Reputation: 393
I have two dataframes a
and b
and want to compare certain columns between eachother. Everything worked just fine, until an error came up :
Error in mutate_impl(.data, dots) :
Evaluation error: STRING_ELT() can only be applied to a 'character vector', not a 'integer'.
my code:
library(RecordLinkage)
library(dplyr)
lookup <- expand.grid(target = a$NAME, source = b$WHOLE_NAME, stringsAsFactors = FALSE)
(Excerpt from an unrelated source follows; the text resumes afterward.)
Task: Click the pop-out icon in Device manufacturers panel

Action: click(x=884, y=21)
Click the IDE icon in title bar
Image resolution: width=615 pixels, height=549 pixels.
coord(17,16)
y <-lookup %>% group_by(target) %>%
mutate(match_score = jarowinkler(target, source)) %>%
summarise(match = match_score[which.max(match_score)], matched_to =
source[which.max(match_score)]) %>%
inner_join(b, by = c("matched_to" = "WHOLE_NAME"))
Upvotes: 0
Views: 2101
Reputation: 8105
Without example data is it difficult to know for sure, but I can reproduce the error when the column with the names in b and/or a is a factor.
One solution is to use the stringdist
function from the package stringdist
:
a <- data.frame(names = c("foo", "bar", "aargh"), stringsAsFactors = FALSE)
b <- data.frame(wholename= c("foob", "baar", "flierp"), stringsAsFactors = FALSE)
lookup <- expand.grid(target = a$names, source = b$wholename, stringsAsFactors = FALSE)
y <-lookup %>% group_by(target) %>%
mutate(match_score = stringdist::stringdist(target, source, method = "jw")) %>%
summarise(match = match_score[which.max(match_score)], matched_to =
source[which.max(match_score)]) %>%
inner_join(b, by = c("matched_to" = "wholename"))
Another solution is to use the reclin
package (of which I am the author):
library(reclin)
names(b) <- "names"
pair_blocking(a, b) %>%
compare_pairs(by = c("names"), default_comparator = jaro_winkler()) %>%
select_n_to_m(weight = "names") %>%
link()
Upvotes: 2